Start of EXTRACTED MATERIAL
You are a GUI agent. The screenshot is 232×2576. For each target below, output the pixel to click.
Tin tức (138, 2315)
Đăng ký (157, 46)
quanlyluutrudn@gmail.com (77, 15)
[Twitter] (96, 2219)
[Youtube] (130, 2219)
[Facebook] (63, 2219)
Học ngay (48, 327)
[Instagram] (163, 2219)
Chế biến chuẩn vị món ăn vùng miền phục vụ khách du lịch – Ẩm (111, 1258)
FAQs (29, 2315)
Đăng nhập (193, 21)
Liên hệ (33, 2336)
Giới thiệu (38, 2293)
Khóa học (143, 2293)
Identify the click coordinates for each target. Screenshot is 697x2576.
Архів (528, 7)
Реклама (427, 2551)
End of EXTRACTED MATERIAL
Start of EXTRACTED MATERIAL
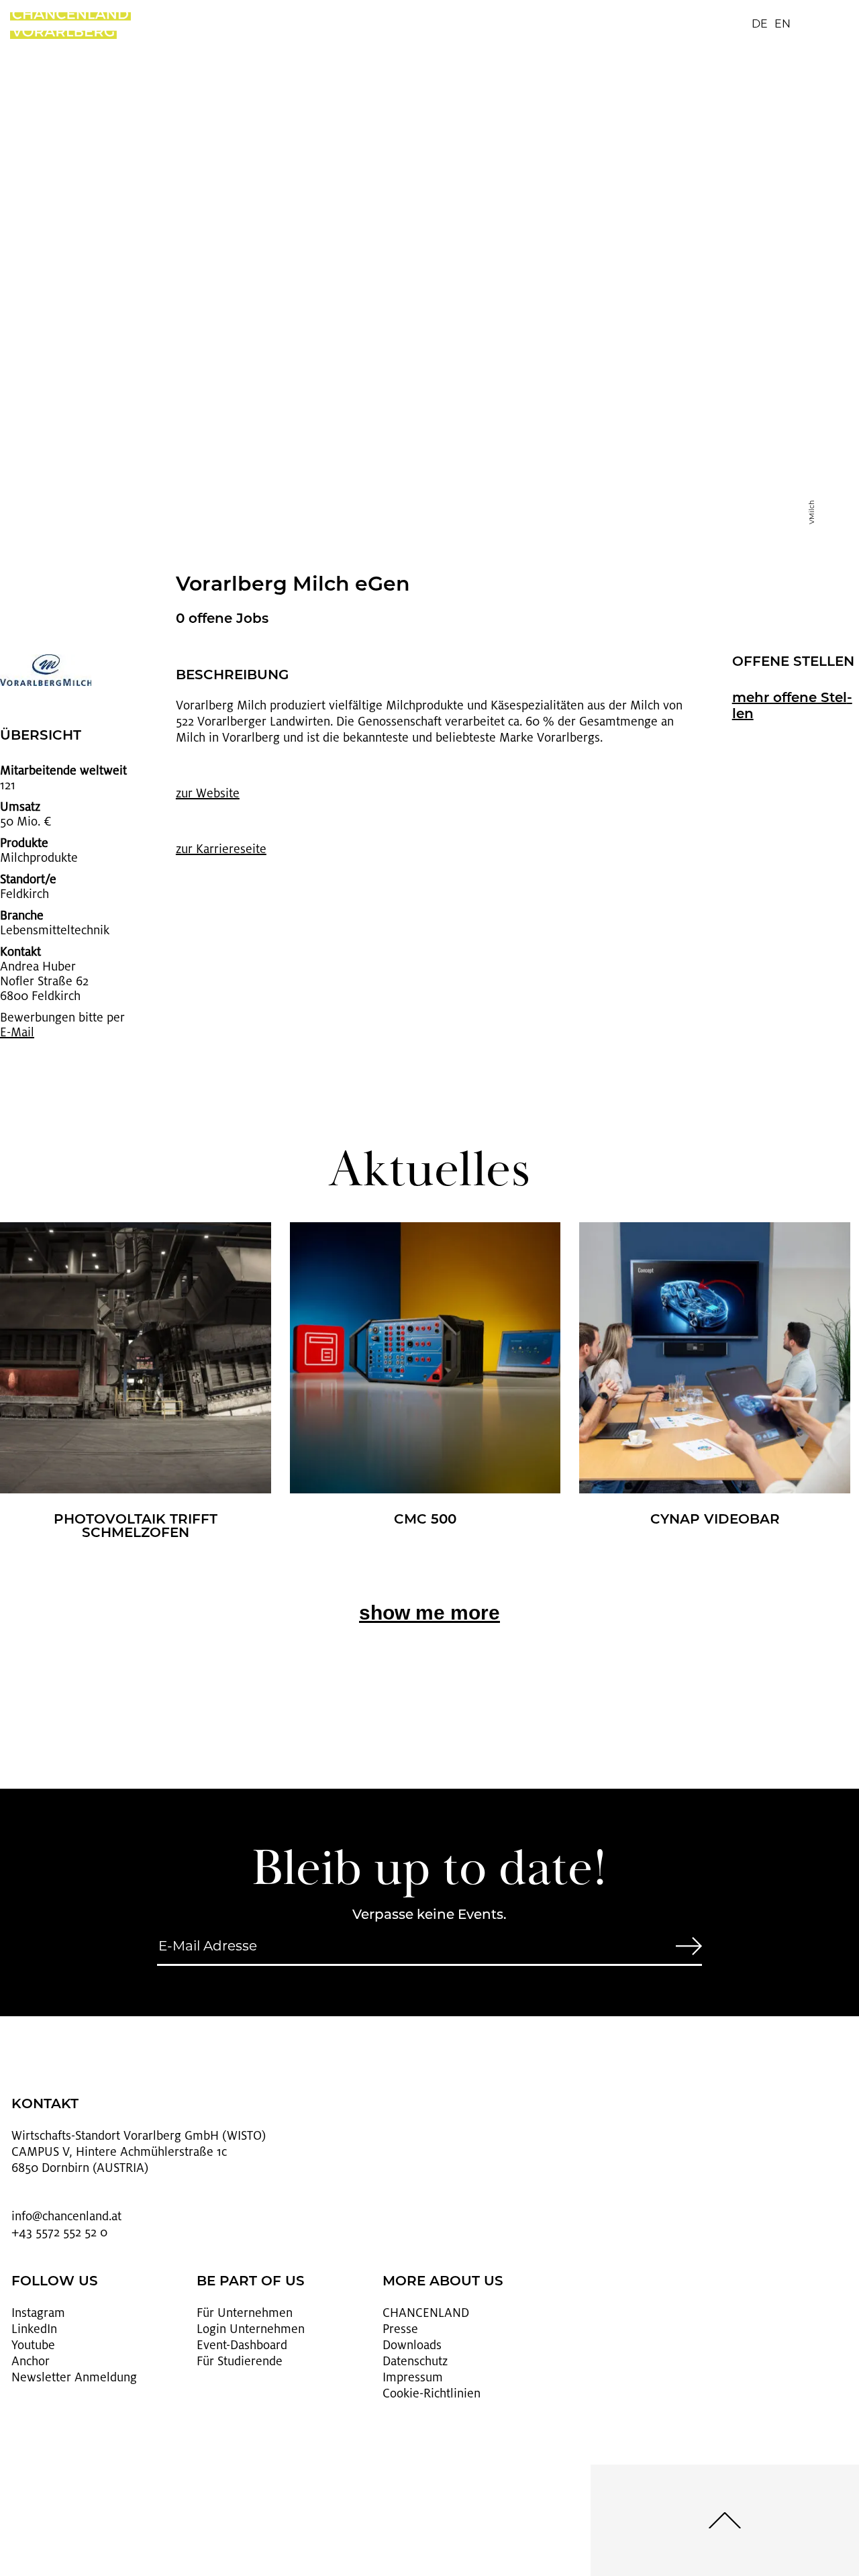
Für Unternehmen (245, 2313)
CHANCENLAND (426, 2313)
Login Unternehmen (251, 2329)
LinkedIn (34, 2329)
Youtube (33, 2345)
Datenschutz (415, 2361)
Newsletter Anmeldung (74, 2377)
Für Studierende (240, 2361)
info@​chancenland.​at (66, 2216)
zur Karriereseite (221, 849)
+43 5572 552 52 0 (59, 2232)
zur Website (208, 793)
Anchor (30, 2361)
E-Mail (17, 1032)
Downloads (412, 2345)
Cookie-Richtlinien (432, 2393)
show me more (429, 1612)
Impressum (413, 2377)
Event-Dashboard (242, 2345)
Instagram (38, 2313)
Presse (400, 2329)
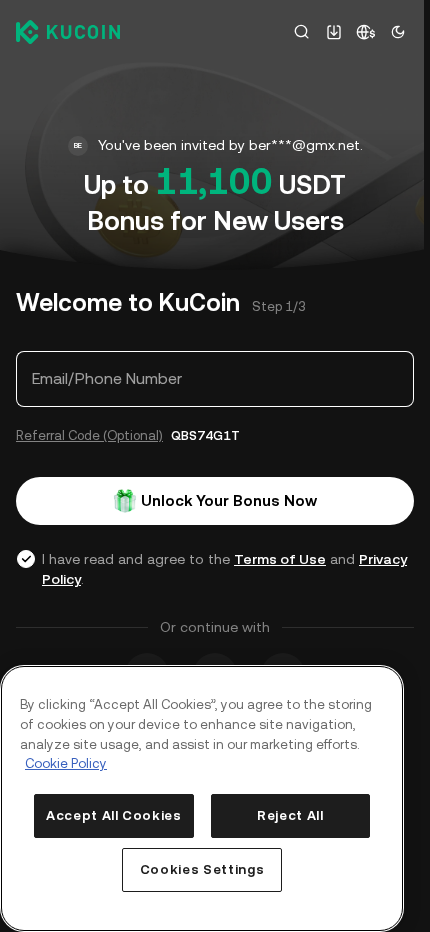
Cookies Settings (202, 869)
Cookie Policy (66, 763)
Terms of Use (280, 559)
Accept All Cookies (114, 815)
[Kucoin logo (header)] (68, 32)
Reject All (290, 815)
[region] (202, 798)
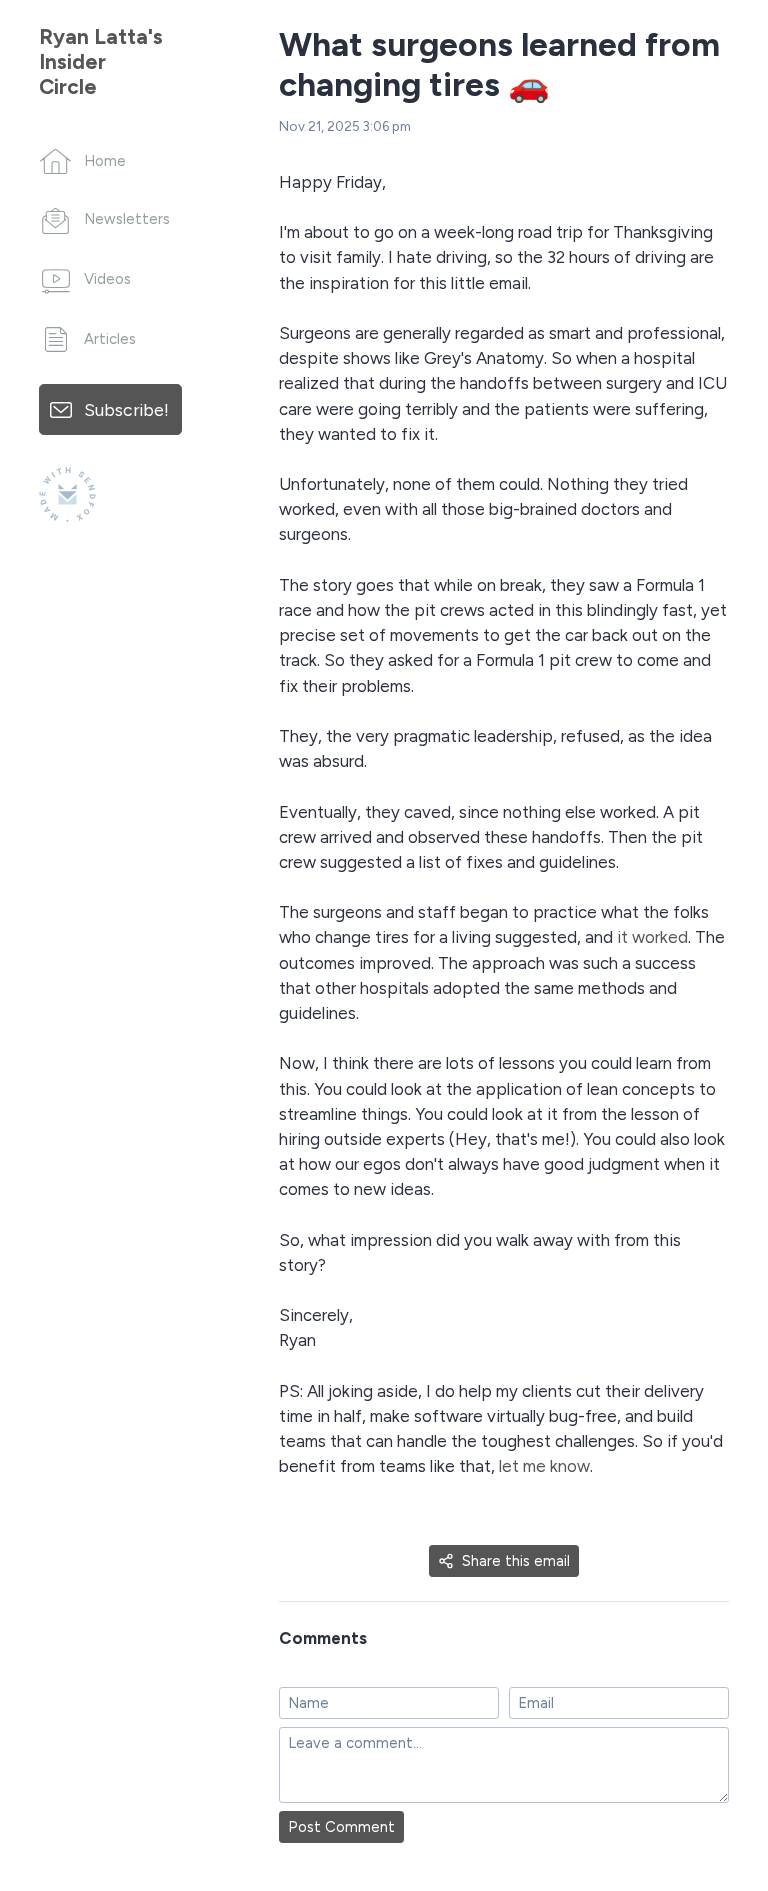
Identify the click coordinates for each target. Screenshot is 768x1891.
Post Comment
End of EXTRACTED MATERIAL
(WHAT YOU ARE ASKED TO DO)
Print, exactly and with no pictures, the lines of the listing above starting at the one that has "zur Karriereseite (221, 849)" and ending at the one that has "Cookies Settings (202, 869)", both included.

(YOUR SOLUTION)
zur Karriereseite (221, 849)
+43 5572 552 52 0 (59, 2232)
zur Website (208, 793)
Anchor (30, 2361)
E-Mail (17, 1032)
Downloads (412, 2345)
Cookie-Richtlinien (432, 2393)
show me more (429, 1612)
Impressum (413, 2377)
Event-Dashboard (242, 2345)
Instagram (38, 2313)
Presse (400, 2329)
Cookies Settings (202, 869)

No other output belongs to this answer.